It’s a scary time. Many of us are feeling despaired. Many of us are feeling hopeless. And we could all use a boost. So, we asked our favorite rabbis to send us voice notes of hope, reminders that as bad as things feel now, we must not give up. Here’s Rabbi Danya Ruttenberg, rabbi, author, and scholar in residence at National Council of Jewish Women.
“Gevalt!!! Never give up hope! There is no despair.” This is what Rebbe Nachman of Breslov taught.
In Yiddish, gevalt has connotations of a cry, or a scream.
He had 8 children, 4 of whom died within a year and a half of their births. Then his wife died, his house burned… He lived in a time when pogroms and anti-Jewish massacres were not uncommon.

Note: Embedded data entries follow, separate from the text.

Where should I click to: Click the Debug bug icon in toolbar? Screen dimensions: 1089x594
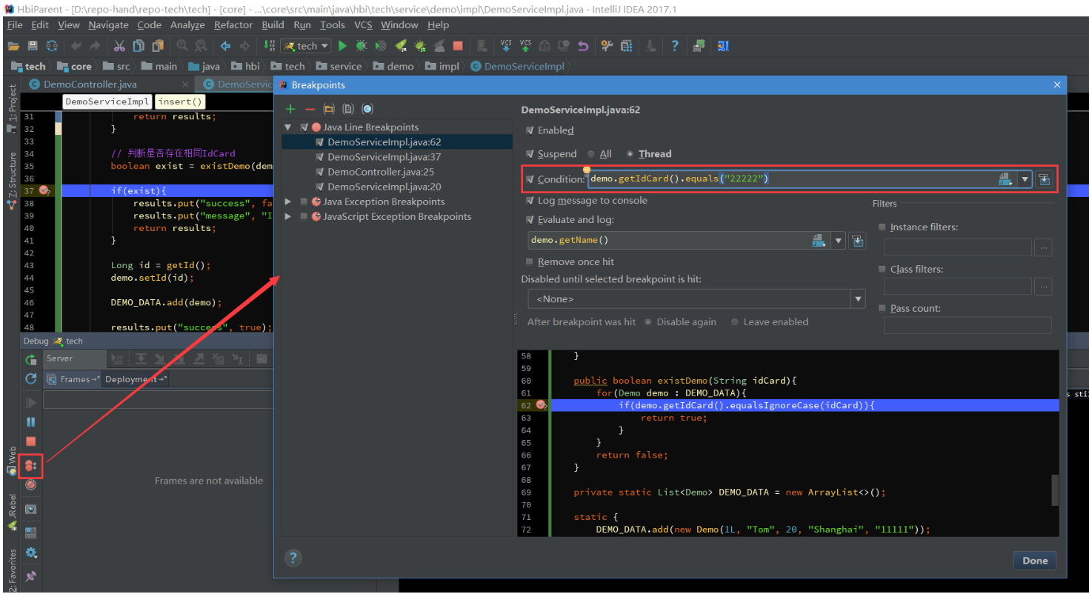pos(362,46)

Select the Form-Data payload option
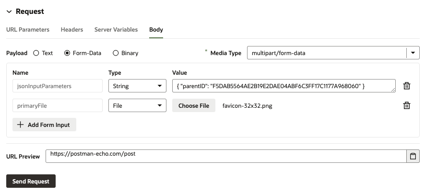tap(67, 53)
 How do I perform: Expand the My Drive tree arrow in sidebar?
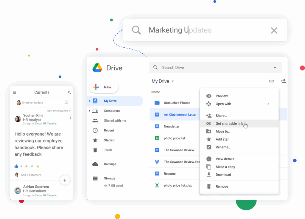click(89, 101)
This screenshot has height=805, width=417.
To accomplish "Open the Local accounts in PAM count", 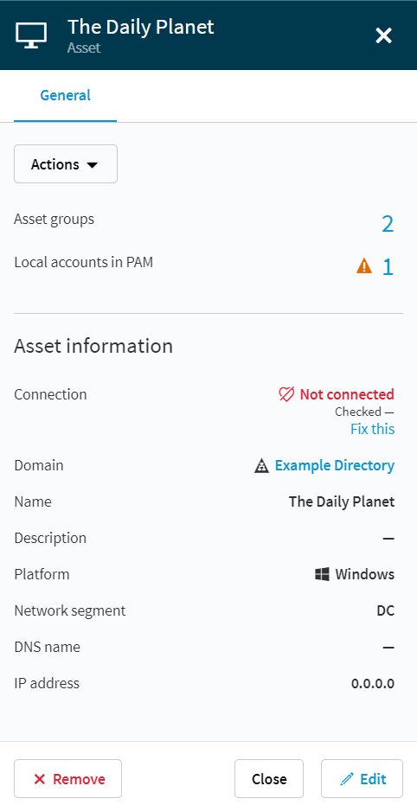I will [388, 267].
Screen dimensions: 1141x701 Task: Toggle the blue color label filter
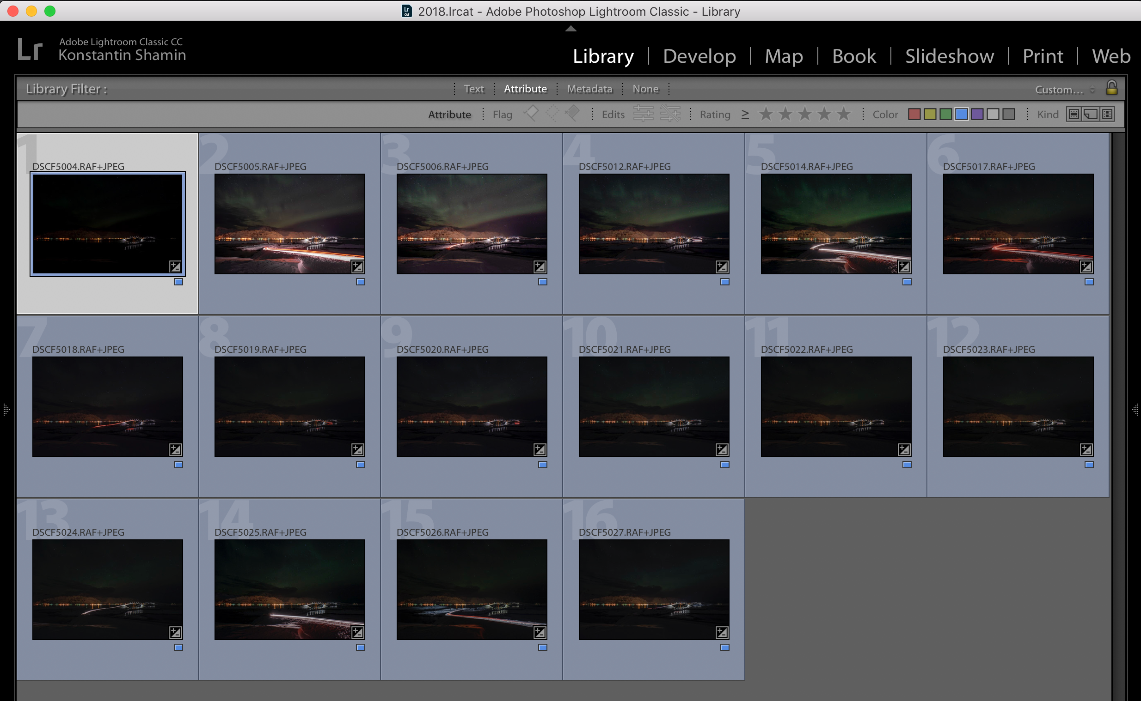[x=961, y=114]
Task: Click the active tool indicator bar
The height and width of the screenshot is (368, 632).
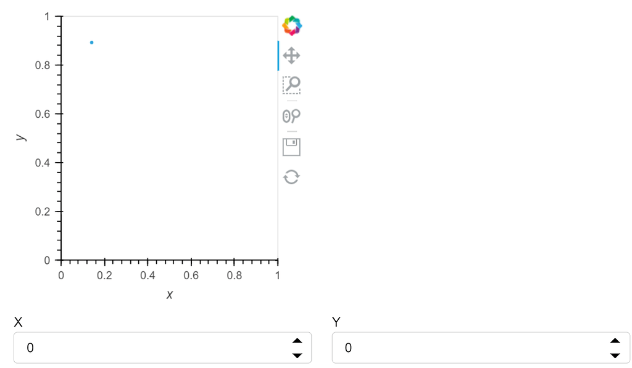Action: (279, 55)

Rebbe Nahman wasn’t sheltered or naive.
“Gevalt!!! Never give up hope! There is no despair.”
Those are words of someone who has experienced real suffering, real pain, who knows what it is for the bottom to drop out.
I picture that gevalt as almost a primal scream, holding so much darkness and pain — Gevalt!! And yet, after that scream, is the refusal to let that darkness win.
I picture the hope like a rope in his hands, the lifeline to the light, to the vision of what can be, the resilient cord that he holds, and that holds him. And the refusal to allow the despair to exist, like telling the monster you don’t believe in him, he can’t be real.
Refusing to give up hope is a choice we can all make. Refusing to be defeatist, to let cynicism win, is a choice we can all make.
We can choose to hold fast to our vision of what can be, of a society built on love and care, and we can and must continually pull ourselves up out of cynicism, to hold fast to that cord of hope. Some days it’s hard, it’s exhausting, holding on to the rope. Other days that rope is the only thing keeping us going.
But we can’t let go.
And we have to make sure our actions match our vision — little by little, that rope, all of our ropes, will lift us up.